The researchers asked 400 people to deliberately write false positive reviews of 20 Chicago hotels. These were compared with an equal number of randomly chosen truthful reviews.

As a baseline, the researchers submitted a subset of reviews to three human judges – volunteer Cornell undergraduates – who scored no better than chance in identifying deception. The three did not even agree on which reviews were deceptive, reinforcing the conclusion that they did no better than chance.

Humans suffer from 'truth bias'

This may not be surprising, since humans don't appear very skilled at  figuring out when someone is blowing smoke. Historically, Ott notes, humans suffer from a “truth bias,” assuming that what they are reading is true until they find evidence to the contrary.

When people are trained at detecting deception they become overly skeptical and report deception too often, generally still scoring at chance levels.

The researchers then applied statistical machine learning algorithms to uncover the subtle cues to deception.

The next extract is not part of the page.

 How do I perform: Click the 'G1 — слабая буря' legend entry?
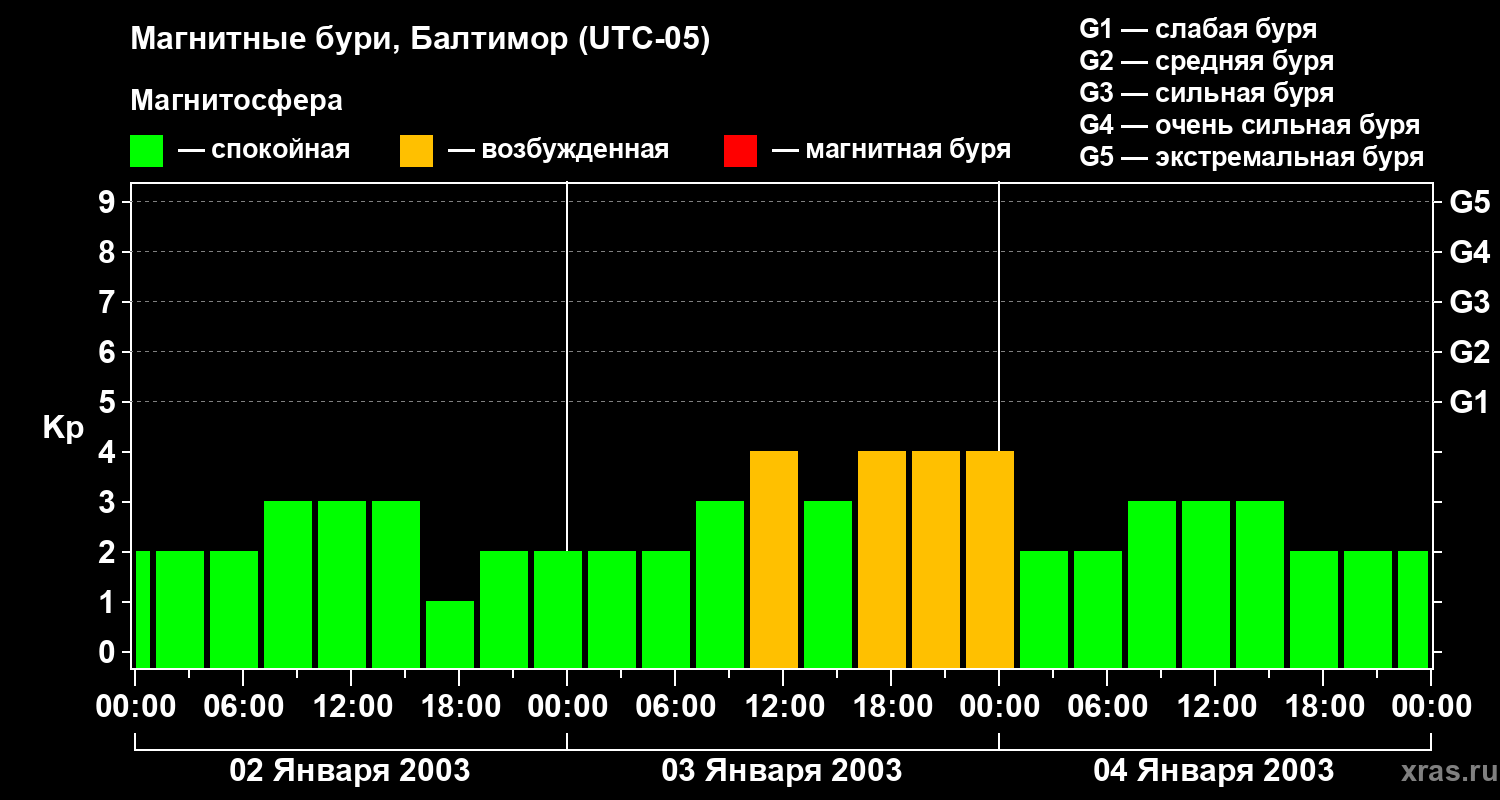pyautogui.click(x=1198, y=29)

Deceptive hotel reviews, for example, are more likely to contain language that sets the scene, like “vacation,” “business” or “my husband.”

Truth-tellers use more concrete words relating to the hotel, like “bathroom,” “check-in” and “price.” Truth-tellers and deceivers also differ in their use of certain keywords, punctuation, and even how much they talk about themselves. In agreement with previous studies of imaginative vs. informative writing, deceivers also use more verbs and truth-tellers use more nouns.

Not foolproof

Ott cautions that the work so far is only validated for hotel reviews, and for that matter, only reviews of hotels in Chicago. The next step, he said, is to see if the techniques can be extended to other categories, starting perhaps with restaurants and eventually moving to consumer products. He also wants to look at negative reviews.

“Ultimately, cutting down on deception helps everyone,” Ott said. “Customers need to be able to trust the reviews they read, and sellers need feedback on how best to improve their services.”